Loss and revival of androgen receptor signaling in advanced prostate cancer

Abstract

Targeting the androgen receptor (AR) signaling axis has been, over decades, the mainstay of prostate cancer therapy. More potent inhibitors of androgen synthesis and antiandrogens have emerged and have been successfully implemented in clinical practice. That said, the stronger inhibition of the AR signaling axis has led in recent years to an increase of prostate cancers that de-differentiate into AR-negative disease. Unfortunately, this process is intimately linked with a poor prognosis. Here, we review the molecular mechanisms that enable cancer cells to switch from an AR-positive to an AR-negative disease and efforts to prevent/revert this process and thereby maintain/restore AR-dependence.

Fig. 1. Control of AR expression during PCa progression.

a The de-differentiation/lineage plasticity of androgen receptor (AR)-positive to AR-negative disease is likely dependent on the extent of AR inhibition (duration and/or type of inhibitors) and the existence of genetic and epigenetic adaption mechanisms (e.g., SOX2, TP53, RB1, N-MYC, EZH2), while resistance to androgen deprivation therapy (ADT) alone typically involves adaptation mechanisms in the AR pathway. b Prostate cancer growth and survival are dependent on testosterone (T). Testosterone converts locally to dihydrotestosterone (DHT), which binds and activates the AR and causes translocation to the nucleus. Here, AR promotes the transcription of cell cycle genes that promote cancer cell proliferation. ADT initially leads to the regression of the tumor but cancer cells often become resistant, referred to as castration-resistant prostate cancer (CRPC). At this stage, cancer cells adapt to the lower availability of DHT by acquiring gain of function mutations and amplifications on the AR gene. Upon exposure to ARSi (e.g., enzalutamide, abiraterone), prostate cancer cells may more likely undergo de-differentiation into AR-negative prostate cancer, which is associated with extensive rewiring of transcription and chromatin structure. c Scheme of different signaling pathways that can lead to AR epigenetic silencing and protein loss in prostate cancer cells. AR-independent prostate cancer cells can re-express AR protein through exogenous stimuli (in green) that block AR repression. Once re-activated, AR can re-sensitize those cells to ARSi.
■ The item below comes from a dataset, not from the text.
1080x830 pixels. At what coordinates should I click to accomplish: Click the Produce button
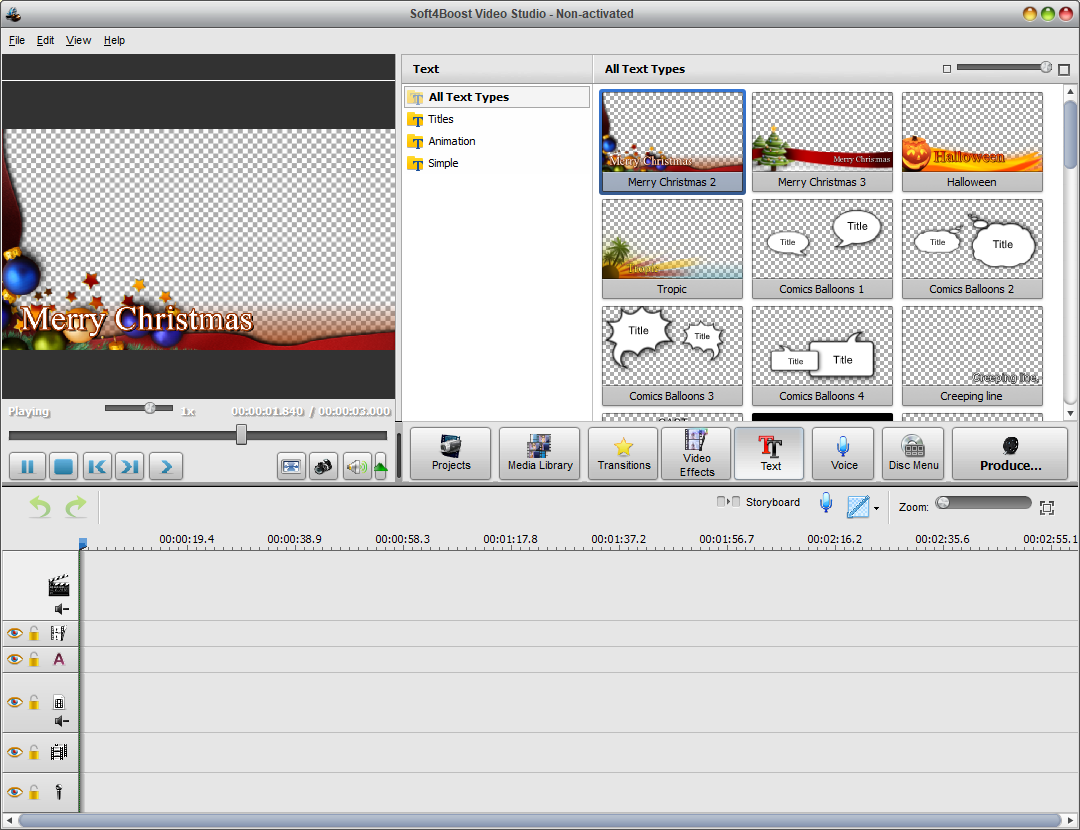click(1009, 453)
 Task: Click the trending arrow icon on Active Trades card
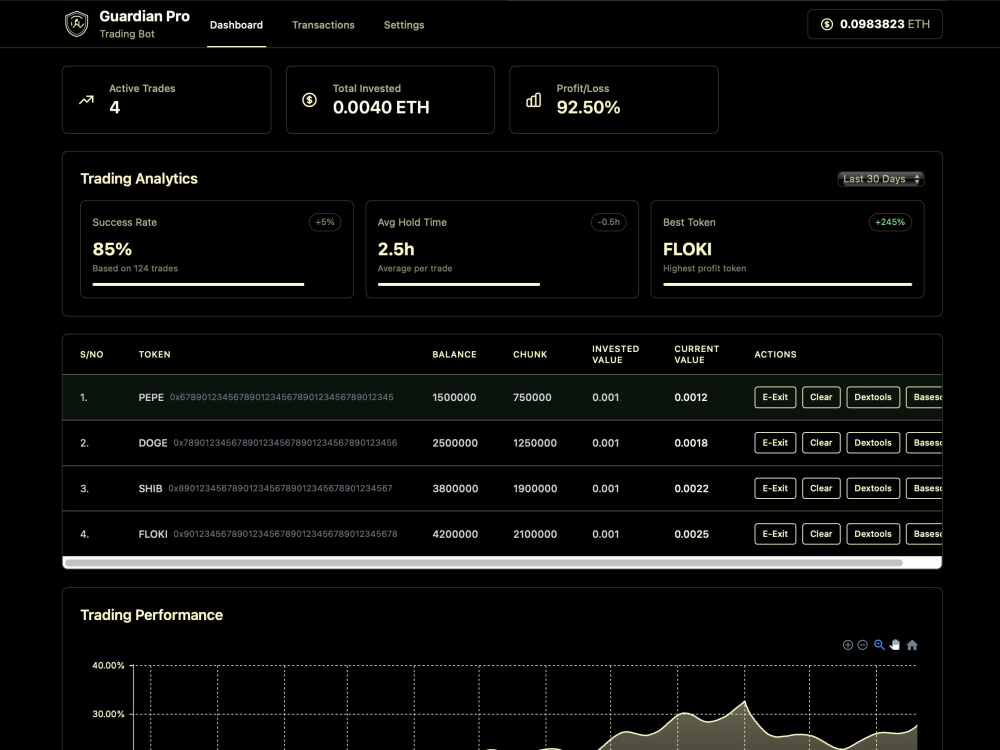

Aza azacitidine, NGF nerve growth factor, TSA Trichostatin A.

Fig. 2. Perspective functional approaches related to AR expression in advanced PCa.

a Characterization of cellular, microenvironmental, and molecular changes associated with the transition of AR-positive to AR-negative disease. b Identification of susceptibilities and small molecule compounds that target AR-negative disease, the switch of AR-positive to negative disease, and the reversal of AR-negative to -positive disease.